I went with the FRPP (Motorsport) headers back in 1998 since they were the only game in town at the time. With a little massaging with a torch and some die grinder work they are a big improvement over the stock pinch tube manifolds. In fact, I spent about 2 1/2 - 3 hours getting mine ready to install. If I were doing it again today, I'd opt for the TM's. In fact, I'm debating getting a set of TM's and selling my FRPP headers.

For mileage, I'd start by putting synthetic fluids in everything: Transmission, differentials, transfer case, as well as in the engine. For the muffler, personal preference should be your guide. I'm running a Walker Dynomax dual 2 1/2" inlet 3" single outlet with a custom bent 3" tailpipe. Also, my rear cats mysteriously disappeared one day, that made a big difference in overall feel (it surprised me how much).
 






Hi,
I just finished my manifold install. I had the same crimped stainless ones you have now. They are the absolute worst!! I did not have the money for TM headers, I bought the 99-01 cast manifolds really cheap. Let me tell you the cast parts are a big improvement over the stainless!! Just like TKTRAIN, my rear cats also dissapeared one day??? I also have a set of 1.7 Crane rockers, K&N filter, and the 1" intake spacer, all well worth the money.
All fluids changed to SYN. a definate plus. and a 2 1/2" Dynomax super turbo cat back. That does have a little rumble to it, the 2 1/4" would have pleased my ears more.
NOW SINCE THATS OUT OF THE WAY, Its blower mock-up time on my extra engine!! YEAH!!!
I will reply again with some fuel economy numbers when calced.
 






I was also planning on synthetics in the driveline... but not for the engine yet, it has a slight leak I need to track down and fix first...

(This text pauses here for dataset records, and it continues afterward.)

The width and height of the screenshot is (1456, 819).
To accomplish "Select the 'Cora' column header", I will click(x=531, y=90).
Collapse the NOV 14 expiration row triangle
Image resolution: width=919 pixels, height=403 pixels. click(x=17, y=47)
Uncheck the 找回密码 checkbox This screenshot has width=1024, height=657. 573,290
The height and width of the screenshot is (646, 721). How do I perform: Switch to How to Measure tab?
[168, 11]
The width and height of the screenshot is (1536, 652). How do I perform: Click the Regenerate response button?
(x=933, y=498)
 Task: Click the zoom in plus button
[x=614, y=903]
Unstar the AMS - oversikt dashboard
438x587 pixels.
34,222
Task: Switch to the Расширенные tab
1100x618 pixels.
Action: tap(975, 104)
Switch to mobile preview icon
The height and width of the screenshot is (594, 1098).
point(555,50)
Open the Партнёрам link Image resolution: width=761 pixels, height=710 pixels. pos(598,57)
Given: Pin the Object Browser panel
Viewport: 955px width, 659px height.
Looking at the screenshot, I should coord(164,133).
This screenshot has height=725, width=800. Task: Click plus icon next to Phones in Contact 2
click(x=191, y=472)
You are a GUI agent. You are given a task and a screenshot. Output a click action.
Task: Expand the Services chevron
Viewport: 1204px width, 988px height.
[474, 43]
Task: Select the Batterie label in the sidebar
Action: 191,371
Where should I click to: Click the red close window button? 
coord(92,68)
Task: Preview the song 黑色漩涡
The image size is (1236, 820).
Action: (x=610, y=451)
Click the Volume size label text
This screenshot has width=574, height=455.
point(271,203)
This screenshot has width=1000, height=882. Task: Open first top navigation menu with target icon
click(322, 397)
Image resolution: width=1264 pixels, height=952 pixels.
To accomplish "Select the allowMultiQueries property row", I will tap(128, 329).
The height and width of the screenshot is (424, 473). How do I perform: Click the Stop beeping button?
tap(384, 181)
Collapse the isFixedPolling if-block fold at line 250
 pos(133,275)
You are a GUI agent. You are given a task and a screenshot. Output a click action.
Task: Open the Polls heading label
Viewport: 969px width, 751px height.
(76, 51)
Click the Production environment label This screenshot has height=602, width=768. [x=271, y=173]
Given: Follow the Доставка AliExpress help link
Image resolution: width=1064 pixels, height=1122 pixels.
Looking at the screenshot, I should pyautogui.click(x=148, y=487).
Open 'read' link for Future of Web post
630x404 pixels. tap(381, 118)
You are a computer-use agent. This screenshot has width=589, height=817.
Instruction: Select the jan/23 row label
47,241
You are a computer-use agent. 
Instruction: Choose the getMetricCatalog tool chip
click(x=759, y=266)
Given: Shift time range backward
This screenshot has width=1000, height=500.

TK - did you see any improvement in mileage with the exhaust mods you have?

are the stock pipes 2 1/2? I was under mine and I thought they looked smaller...


LFB - please tell me more about the cast manifolds...
 






I must second the sythetic suggestion. It was the greatest improvement overall.

With the Amsoil in all locations, I noticed much less rolling resistance.

5.0 engines made in late 98-01 had cast exhaust manifolds, which I believe have better flow, and last longer then the tubular counterparts.

FMS headers are a waste of time!!. Unless you give them a good $200 ceramic coating treatment, they will corrode in a few years.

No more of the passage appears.